**** Exercise data

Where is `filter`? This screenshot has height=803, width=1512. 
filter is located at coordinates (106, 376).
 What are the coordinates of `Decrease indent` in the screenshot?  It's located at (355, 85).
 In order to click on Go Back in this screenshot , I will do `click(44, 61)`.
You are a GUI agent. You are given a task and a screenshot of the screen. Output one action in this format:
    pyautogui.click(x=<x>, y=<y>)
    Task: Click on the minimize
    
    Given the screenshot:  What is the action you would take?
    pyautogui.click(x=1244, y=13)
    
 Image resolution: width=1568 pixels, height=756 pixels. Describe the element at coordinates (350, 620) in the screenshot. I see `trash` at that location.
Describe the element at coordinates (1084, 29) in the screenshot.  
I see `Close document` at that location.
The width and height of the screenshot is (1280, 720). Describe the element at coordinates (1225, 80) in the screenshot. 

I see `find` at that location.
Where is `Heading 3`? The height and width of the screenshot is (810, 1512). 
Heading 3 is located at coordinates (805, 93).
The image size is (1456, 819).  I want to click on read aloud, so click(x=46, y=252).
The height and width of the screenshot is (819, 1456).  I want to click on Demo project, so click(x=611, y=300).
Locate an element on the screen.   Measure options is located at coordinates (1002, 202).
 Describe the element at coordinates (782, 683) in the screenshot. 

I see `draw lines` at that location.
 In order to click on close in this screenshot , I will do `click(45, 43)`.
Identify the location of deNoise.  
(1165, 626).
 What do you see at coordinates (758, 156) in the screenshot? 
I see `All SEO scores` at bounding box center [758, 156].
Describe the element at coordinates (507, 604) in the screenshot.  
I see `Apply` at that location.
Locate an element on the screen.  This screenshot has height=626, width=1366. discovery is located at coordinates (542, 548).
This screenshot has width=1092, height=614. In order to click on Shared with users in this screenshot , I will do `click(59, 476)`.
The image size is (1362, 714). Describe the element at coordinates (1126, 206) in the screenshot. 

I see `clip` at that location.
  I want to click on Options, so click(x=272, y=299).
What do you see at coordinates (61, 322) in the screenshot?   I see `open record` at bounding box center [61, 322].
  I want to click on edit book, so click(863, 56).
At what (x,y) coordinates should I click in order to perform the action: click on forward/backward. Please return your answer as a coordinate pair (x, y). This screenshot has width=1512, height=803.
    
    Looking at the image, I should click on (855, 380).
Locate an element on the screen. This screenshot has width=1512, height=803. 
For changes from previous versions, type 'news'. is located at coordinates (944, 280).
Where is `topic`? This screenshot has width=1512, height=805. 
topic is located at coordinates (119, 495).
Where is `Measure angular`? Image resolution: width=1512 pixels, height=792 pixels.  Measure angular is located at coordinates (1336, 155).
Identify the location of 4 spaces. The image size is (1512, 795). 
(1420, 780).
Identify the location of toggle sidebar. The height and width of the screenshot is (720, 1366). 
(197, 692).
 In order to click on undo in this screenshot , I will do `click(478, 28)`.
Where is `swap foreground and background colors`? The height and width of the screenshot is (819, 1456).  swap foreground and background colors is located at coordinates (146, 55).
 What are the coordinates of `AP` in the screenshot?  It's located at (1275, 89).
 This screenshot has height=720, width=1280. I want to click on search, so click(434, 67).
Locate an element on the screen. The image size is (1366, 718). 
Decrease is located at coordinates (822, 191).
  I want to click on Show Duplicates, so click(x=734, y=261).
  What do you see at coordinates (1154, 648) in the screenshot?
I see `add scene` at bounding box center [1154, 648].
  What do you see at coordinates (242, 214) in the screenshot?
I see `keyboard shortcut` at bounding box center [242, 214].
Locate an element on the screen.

********

Copy out each line of the entries above that contains the string "should". Case counts.

At what (x,y) coordinates should I click in order to perform the action: click on forward/backward. Please return your answer as a coordinate pair (x, y). This screenshot has width=1512, height=803.
    Looking at the image, I should click on (855, 380).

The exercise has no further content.